The tiny ants are admirably diligent, constructing dirt mounds as small as footstools and as large as couches. And their homes, which include intricate chambers, galleries, tunnels and deep “basement” incubators are remarkably engineered for feeding and breeding.

For instance, the ants site their rounded shelters to maximize southern exposure. They “mow” and “herbicide” with formic acid rooftop grasses to expose more dark dirt and maximize the sun’s heating capacity.

Over centuries, the ants have sustained a symbiotic relationship with two types of wildflowers, serpentine chickweed and lyre-leaved rock cress, which both have white blooms. Interestingly, the ants deliberately cultivate both native plants to attract butterflies and moths such as the hummingbird-like sphinx moth seeking flowering stems and leaves to lay their eggs.

The ants score on several levels, scientists say. For one, they harvest those eggs to rear the ensuing caterpillars as a food supply. The ants also tunnel to the plants’ roots to feast on “leaking” sugars and proteins, in addition to nearby mycorrhizal fungi. They also likely harvest the seeds after the plants reproduce.

In tandem, the white wildflowers benefit from superb growing conditions and cross-pollination.

Up until the 1730s, the Susquehannock were among the Native Americans that had kept the Maryland serpentine intact by fire-hunting in autumn to flush game. While newly arrived white settlers mimicked that fire cycle for at least five decades, researchers have determined that the newcomers eventually preferred spring burns because earlier fires jump-started lush vegetation.

Early on, settlers tested several types of livestock on what they referred to as “the barrens,” but resorted to grazing mainly cattle into the 1930s because they proved to be the most “wolf-proof.”

Intensive grazing by non-native farm animals, combined with plowing and planting of hayfields well after 1900, is a textbook example of how modern agriculture transformed a native savanna into an artificial grassland of non-native plants.

Plowing and planting of those persistent hayfield grasses was good for cows but gloomy for indigenous species such as Indian grass, which was outcompeted because it germinates in the summer and peaks in the fall.

All of those bovine mouths and hooves – as well as the eventual drop-off of any fire regime at all — also took their toll on the serpentine’s native plants, which already faced severe challenges adapting to thin, nutrient-poor soil with an odd chemistry.

Magnesium silicate in the underlying bedrock gives much of the serpentine soil a greenish hue. Varying mixes of iron, chromite and magnesium make for darker dirt.

Soldiers Delight, home to several dozen threatened plant species, is one of the remaining remnants of the band of serpentine savannas that once stretched from Alabama to Canada.

In the mid-1990s, Maryland returned a fire regime to the preserve in the form of controlled burns managed by trained crews. Doses of fire are just one form of environmental medicine being prescribed to help restore this ecological gem to wholeness.

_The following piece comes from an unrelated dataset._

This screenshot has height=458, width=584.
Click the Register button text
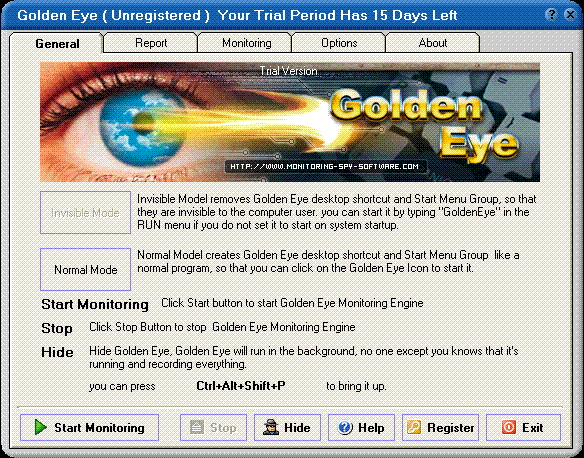[x=451, y=428]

Two species of oak, post and blackjack, are naturally dominant on the preserve. And they’ve also had more room to flourish as the pines and cedars are culled.

Tyndall, who has played a crucial role in resuscitating the preserve, has delved into scientific studies as well as the meticulous research of William B. Marye, a prominent authority on Maryland history, genealogy, topography, and Indian archaeology who lived from 1886 to 1979.

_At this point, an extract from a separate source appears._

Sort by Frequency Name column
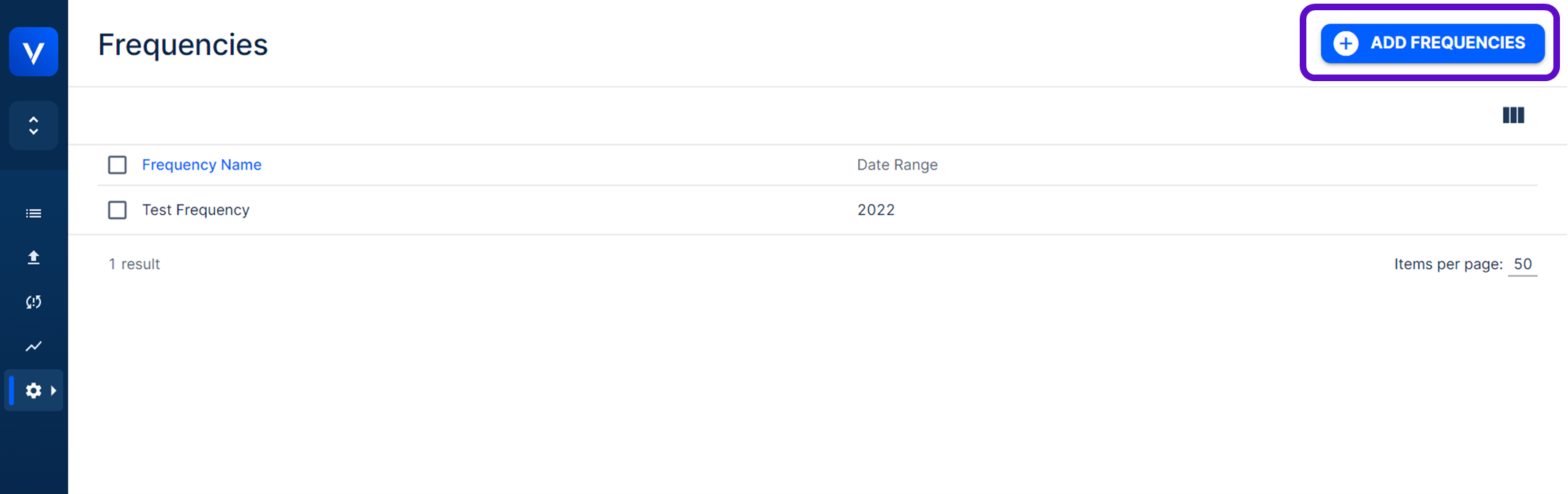Image resolution: width=1568 pixels, height=494 pixels. coord(202,165)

The reappearance of Indian grass and mound ants in that corner of Soldiers Delight once deemed unsalvageable, gives ecologists hope that little bluestem, gray goldenrod, purplish three awn, grass-leaved blazing star and other native serpentine plants will follow suit.

Tyndall is thrilled with the resilience and resurgence of a long-dormant seed bank.

“Indian grass is a very, very competitive species, so I think that is why we are seeing it reemerge first,” he said. “We should start seeing more of the others in coming years.”